Delivery Service
I’m just now moving to more independent digs, so this seems like a good point to stop and recall the good times in my first apartment in Tacuatí. I had great neighbors in my little house. Here’s one of my favorites:
She was a gift to the family, and brings the household chicken population up to about half a dozen official members and assorted visiting scavengers. She’s a pretty homely specimen with rusty brown feathers and a bare red neck. She doesn’t have a name. And if I understood my contact correctly, she’s due for the dinner table pretty soon. All the same, I’ve gotten attached to her. The family started its flock about the same time I arrived here, and she was the first hen. She’s an undemanding creature, quiet by chicken standards, and uninterested in pecking order politics. She doesn’t roost with the others and is unusually comfortable around humans.
During our first few weeks in Tacuatí, she decided she liked my kitchen. Most of the time, it’s dark and still and cool in there. In particular, I had a disconnected and disused sink full of fabric scraps. My favorite hen was the first to start laying her eggs there, and I’m still naïve enough regarding chickens to find that delightful. Eggs! Fresh from the source! Delivered to within arm’s reach of my frying pan!
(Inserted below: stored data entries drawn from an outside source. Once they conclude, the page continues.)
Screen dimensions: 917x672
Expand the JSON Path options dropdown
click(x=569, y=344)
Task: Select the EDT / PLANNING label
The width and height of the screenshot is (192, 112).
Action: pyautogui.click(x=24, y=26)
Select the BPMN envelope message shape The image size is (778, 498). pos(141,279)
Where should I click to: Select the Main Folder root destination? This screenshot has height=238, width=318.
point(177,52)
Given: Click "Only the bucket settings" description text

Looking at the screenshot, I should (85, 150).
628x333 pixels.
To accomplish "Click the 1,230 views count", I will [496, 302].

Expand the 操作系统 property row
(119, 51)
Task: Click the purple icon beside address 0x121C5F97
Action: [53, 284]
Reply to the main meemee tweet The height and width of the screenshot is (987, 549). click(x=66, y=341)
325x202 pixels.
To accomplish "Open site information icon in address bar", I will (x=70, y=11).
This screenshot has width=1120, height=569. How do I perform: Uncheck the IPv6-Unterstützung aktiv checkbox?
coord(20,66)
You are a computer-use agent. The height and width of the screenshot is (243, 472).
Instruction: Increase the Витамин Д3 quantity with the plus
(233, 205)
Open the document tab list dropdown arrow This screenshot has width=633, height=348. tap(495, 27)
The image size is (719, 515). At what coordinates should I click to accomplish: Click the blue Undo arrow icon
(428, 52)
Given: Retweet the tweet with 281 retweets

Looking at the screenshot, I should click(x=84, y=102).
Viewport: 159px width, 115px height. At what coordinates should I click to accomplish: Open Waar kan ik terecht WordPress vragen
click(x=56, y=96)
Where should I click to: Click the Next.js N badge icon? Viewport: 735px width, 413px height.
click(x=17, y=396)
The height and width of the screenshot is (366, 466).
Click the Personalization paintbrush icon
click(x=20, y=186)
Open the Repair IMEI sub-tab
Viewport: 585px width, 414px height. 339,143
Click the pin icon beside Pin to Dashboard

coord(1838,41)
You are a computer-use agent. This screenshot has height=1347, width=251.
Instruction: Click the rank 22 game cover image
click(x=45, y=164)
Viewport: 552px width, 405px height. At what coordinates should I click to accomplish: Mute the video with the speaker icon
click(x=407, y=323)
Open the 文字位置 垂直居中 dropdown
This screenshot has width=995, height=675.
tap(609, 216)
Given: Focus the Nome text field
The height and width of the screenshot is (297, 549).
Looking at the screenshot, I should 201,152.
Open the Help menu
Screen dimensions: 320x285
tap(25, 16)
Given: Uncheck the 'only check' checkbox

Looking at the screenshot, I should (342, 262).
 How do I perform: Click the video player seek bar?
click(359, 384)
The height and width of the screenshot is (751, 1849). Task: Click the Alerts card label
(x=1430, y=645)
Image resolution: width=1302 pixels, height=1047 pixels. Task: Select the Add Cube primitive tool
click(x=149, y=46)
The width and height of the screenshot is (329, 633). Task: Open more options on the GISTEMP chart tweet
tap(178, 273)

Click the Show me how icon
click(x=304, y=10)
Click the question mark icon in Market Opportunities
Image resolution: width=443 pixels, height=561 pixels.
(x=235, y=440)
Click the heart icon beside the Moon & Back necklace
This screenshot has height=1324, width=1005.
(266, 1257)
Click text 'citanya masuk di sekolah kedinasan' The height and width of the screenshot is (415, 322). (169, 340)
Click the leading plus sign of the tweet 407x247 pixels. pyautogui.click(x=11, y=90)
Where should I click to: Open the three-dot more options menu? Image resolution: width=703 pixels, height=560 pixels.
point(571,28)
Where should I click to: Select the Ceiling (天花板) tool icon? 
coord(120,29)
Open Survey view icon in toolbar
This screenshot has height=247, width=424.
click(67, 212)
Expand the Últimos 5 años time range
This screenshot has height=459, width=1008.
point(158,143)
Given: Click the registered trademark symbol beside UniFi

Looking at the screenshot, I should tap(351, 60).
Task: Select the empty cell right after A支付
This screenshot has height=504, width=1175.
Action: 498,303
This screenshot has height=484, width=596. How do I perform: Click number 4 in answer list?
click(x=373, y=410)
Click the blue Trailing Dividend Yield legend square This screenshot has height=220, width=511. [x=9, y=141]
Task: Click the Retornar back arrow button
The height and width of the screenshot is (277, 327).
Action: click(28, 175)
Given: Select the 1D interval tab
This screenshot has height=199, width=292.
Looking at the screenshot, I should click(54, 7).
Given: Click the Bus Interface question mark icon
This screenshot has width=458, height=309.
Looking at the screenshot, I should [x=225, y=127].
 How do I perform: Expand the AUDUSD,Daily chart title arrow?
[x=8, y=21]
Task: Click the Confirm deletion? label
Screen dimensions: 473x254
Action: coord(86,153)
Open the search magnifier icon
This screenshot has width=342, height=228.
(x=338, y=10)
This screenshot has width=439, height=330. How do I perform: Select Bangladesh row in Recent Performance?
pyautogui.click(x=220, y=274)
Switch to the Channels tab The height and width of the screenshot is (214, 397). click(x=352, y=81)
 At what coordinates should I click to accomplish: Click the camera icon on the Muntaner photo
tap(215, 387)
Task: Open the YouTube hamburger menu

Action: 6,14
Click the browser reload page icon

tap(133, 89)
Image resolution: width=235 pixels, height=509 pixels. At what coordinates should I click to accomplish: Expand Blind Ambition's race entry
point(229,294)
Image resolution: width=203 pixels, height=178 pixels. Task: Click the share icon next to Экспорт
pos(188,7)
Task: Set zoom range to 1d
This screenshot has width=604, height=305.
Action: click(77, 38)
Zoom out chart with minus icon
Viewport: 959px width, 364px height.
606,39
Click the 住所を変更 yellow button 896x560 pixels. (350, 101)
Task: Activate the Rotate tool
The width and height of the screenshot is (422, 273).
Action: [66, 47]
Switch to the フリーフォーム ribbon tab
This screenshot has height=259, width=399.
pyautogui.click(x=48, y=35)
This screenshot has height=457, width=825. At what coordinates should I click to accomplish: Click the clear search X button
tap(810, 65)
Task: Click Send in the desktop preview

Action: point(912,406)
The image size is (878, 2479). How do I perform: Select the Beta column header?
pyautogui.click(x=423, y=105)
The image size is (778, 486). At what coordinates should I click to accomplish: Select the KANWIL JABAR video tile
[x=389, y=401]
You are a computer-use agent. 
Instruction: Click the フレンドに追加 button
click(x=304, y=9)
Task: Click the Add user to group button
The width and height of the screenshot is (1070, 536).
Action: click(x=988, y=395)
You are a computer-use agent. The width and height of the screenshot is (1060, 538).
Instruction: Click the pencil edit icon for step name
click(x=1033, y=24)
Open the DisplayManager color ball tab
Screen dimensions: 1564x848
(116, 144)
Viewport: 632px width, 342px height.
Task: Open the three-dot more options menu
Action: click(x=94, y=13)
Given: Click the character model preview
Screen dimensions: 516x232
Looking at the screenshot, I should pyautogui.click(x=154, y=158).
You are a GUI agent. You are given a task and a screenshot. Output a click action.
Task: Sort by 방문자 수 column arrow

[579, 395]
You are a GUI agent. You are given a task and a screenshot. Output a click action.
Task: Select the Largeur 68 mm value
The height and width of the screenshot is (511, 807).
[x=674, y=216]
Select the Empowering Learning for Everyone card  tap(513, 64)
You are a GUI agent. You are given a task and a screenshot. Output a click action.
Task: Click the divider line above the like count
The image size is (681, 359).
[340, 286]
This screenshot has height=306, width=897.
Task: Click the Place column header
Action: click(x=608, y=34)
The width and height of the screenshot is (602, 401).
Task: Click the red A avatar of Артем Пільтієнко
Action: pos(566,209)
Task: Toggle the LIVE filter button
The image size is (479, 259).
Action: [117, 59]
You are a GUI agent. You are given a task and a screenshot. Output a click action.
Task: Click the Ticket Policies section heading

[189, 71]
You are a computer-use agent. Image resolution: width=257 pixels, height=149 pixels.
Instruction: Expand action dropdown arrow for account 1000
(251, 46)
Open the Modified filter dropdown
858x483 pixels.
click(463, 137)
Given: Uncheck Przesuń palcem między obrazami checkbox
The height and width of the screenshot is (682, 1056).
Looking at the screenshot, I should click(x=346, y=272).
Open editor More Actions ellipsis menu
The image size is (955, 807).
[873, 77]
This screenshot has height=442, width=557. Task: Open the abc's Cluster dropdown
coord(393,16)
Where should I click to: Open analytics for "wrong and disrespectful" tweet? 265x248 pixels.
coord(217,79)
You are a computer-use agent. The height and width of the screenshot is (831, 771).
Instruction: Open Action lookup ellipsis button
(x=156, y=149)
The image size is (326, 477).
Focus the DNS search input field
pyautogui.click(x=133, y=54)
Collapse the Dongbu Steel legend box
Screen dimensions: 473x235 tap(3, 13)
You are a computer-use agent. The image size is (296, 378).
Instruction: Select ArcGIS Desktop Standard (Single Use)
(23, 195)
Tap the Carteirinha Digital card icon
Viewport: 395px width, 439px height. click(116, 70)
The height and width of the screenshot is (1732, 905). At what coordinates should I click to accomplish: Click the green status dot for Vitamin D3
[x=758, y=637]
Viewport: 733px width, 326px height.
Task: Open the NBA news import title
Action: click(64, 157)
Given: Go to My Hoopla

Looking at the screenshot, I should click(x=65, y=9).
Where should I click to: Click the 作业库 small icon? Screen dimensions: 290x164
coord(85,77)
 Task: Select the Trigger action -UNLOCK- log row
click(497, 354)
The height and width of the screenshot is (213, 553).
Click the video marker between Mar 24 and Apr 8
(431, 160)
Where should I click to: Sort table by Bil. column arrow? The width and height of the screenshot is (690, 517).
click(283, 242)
How cool is that?
The Guaraní word of the day is ryguasu, meaning chicken generally or hen more specifically. The chicks, then, are ryguasu ra’y. The roosters are ryguasume.
October 28th, 2007 at 5:00 pm
So glad to finally meet this chicken. I have spent considerable time thinking of her and her caretakers. I hope that now that you are gone, she has someone to put her in the roosting tree at night.
October 28th, 2007 at 5:02 pm
So glad to finally meet this chicken. I have spent considerable time thinking of her and her caretakers. I hope that now that you are gone, she has someone to put her in the roosting tree at night. She seems to be eyeing that frying pan quite suspiciously.
October 29th, 2007 at 8:36 am
She’s recently taken to roosting in a wheelbarrow. The yard is well fenced and predator free, and her spot has an old milk crate for cover. I think she’ll be OK without me.